Verbatim, and with nothing else, reproduce the data below from its first line through the line containing "Given: Click the Up One Level toolbar icon".

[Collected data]
BEGIN

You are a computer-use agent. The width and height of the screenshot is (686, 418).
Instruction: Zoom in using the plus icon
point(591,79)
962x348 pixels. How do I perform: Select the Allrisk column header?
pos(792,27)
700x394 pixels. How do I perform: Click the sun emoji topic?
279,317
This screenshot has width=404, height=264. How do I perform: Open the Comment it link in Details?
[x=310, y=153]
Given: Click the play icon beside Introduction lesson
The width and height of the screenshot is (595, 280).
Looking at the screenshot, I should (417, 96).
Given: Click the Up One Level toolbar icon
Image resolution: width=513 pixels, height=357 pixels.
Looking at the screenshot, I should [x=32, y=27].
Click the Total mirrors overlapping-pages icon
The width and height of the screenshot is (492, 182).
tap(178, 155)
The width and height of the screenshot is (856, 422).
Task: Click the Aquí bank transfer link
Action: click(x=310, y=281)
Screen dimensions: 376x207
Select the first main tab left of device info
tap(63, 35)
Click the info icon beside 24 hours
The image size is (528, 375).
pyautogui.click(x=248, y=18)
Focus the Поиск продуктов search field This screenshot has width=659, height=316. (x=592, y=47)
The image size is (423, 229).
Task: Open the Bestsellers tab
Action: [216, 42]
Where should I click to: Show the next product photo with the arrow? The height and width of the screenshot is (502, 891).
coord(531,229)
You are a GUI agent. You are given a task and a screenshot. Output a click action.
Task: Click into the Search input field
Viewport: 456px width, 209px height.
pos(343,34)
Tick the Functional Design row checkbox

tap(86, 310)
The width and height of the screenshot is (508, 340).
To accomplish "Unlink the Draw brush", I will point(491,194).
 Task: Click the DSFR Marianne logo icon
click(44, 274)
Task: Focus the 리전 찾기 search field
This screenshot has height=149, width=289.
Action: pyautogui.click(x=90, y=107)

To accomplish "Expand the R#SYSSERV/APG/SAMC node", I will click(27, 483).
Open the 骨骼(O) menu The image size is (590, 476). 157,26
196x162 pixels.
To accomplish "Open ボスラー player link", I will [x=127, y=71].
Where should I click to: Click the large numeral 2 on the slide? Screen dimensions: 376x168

END

__Response__.
You are a computer-use agent. The width and height of the screenshot is (686, 418).
Instruction: Zoom in using the plus icon
point(591,79)
962x348 pixels. How do I perform: Select the Allrisk column header?
pos(792,27)
700x394 pixels. How do I perform: Click the sun emoji topic?
279,317
This screenshot has width=404, height=264. How do I perform: Open the Comment it link in Details?
[x=310, y=153]
Given: Click the play icon beside Introduction lesson
The width and height of the screenshot is (595, 280).
Looking at the screenshot, I should (417, 96).
Given: Click the Up One Level toolbar icon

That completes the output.